◆ Required work:
Make an exact copy of the lines from the top of the entries below through the line with "Task: Click the Size column header". Leave all pictures out.

Stored data:
<<<<

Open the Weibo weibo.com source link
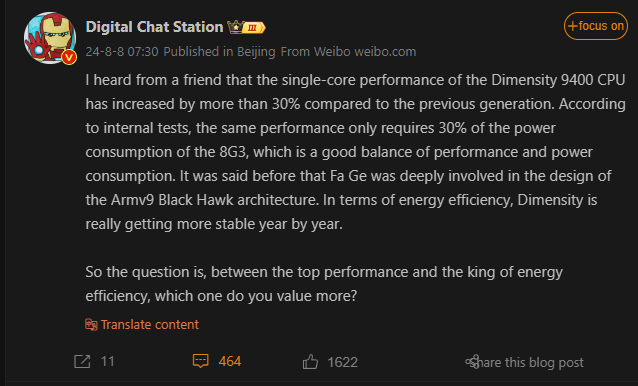Viewport: 638px width, 386px height. point(365,52)
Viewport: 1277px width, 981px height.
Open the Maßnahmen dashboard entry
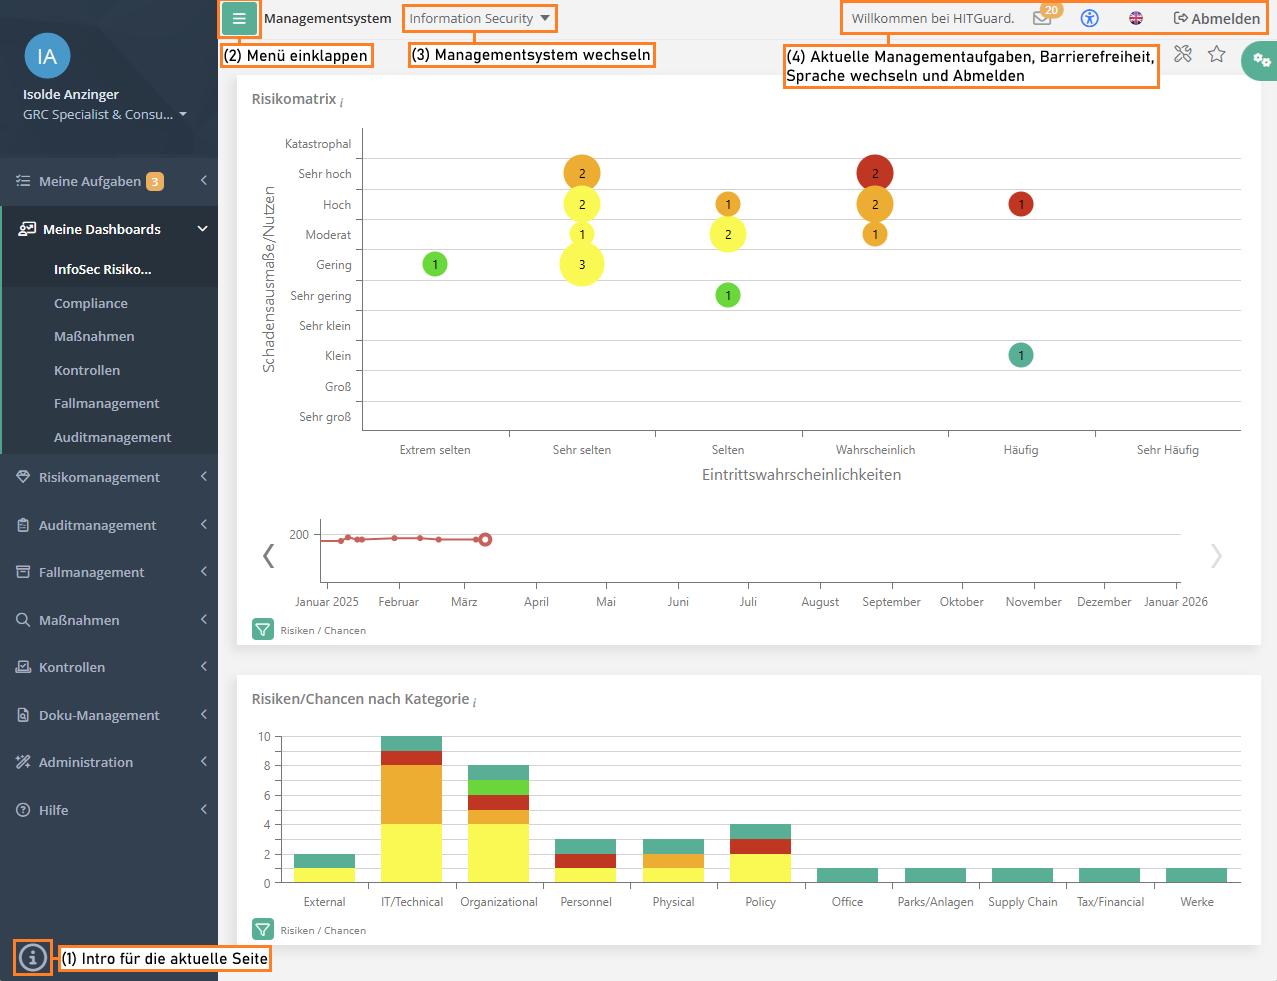(94, 337)
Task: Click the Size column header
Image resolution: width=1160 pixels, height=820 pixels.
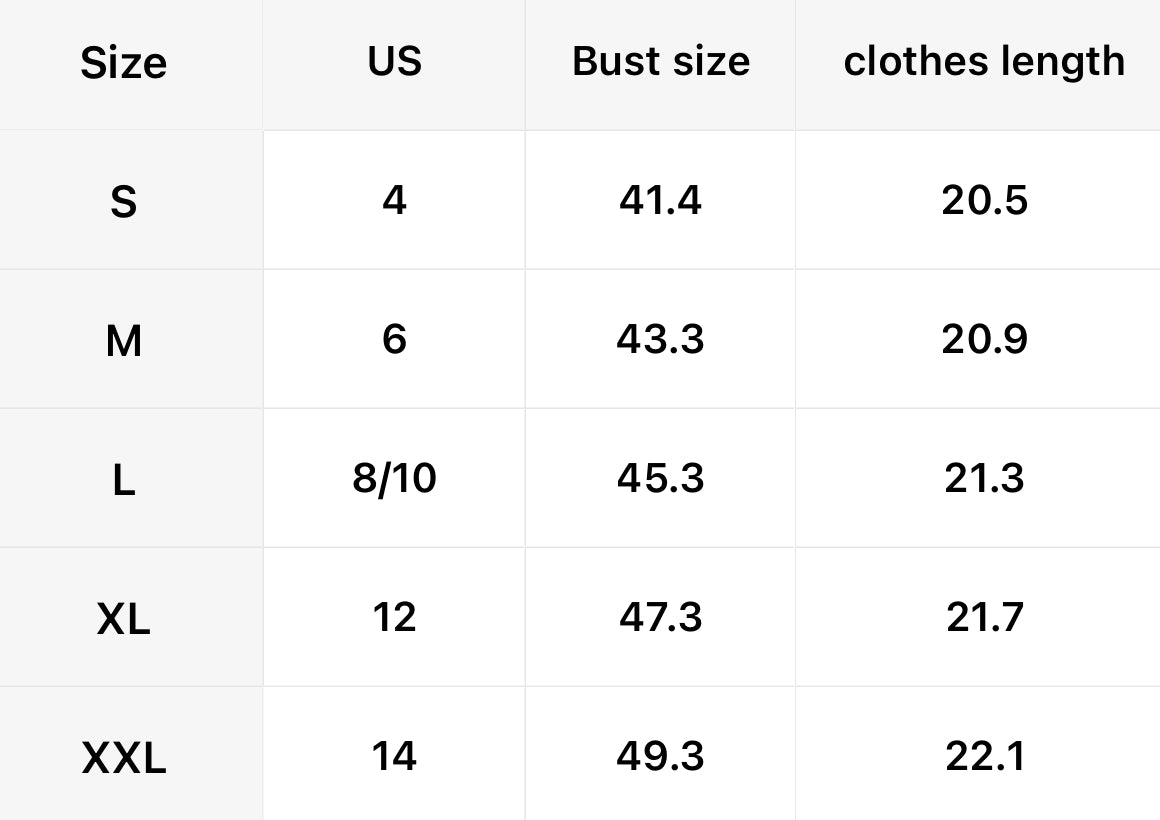Action: pos(123,64)
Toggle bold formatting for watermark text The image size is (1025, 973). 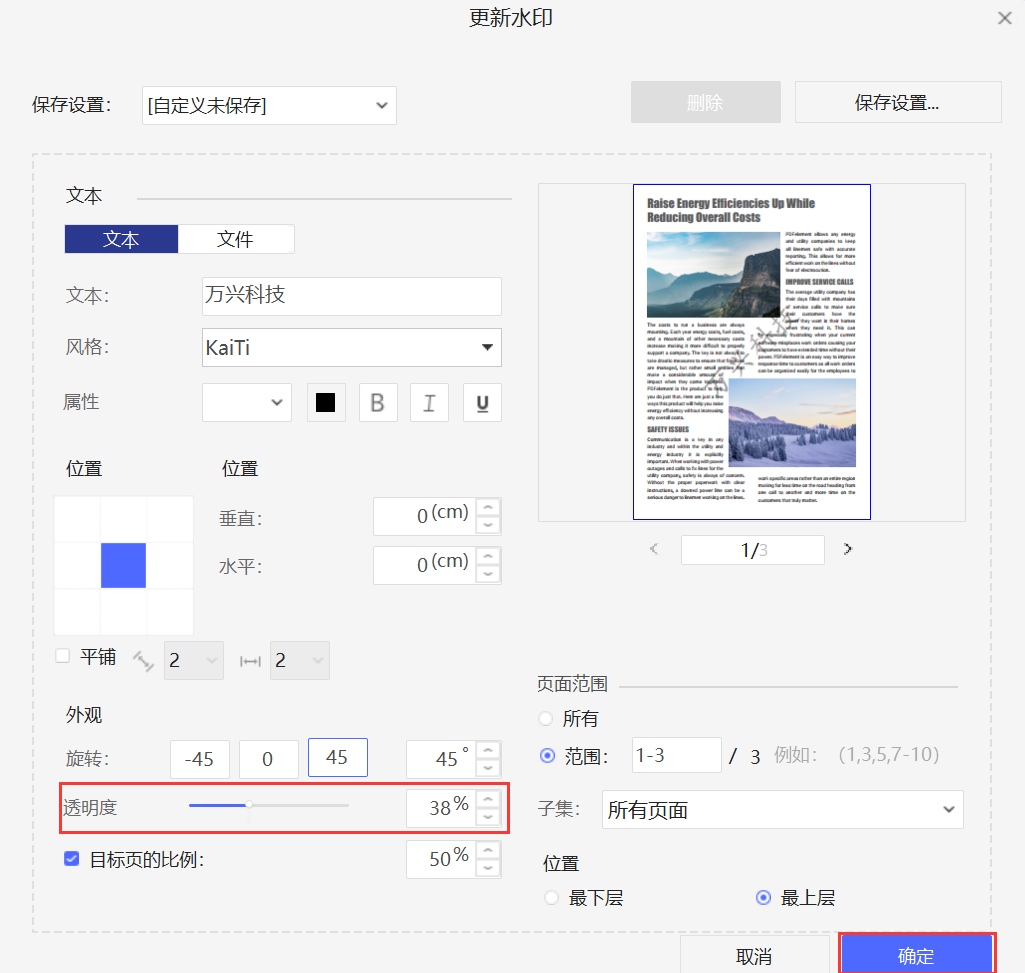378,402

>>>>

◆ Task output:
Open the Weibo weibo.com source link
Viewport: 638px width, 386px height. point(365,52)
Viewport: 1277px width, 981px height.
Open the Maßnahmen dashboard entry
(94, 337)
Task: Click the Size column header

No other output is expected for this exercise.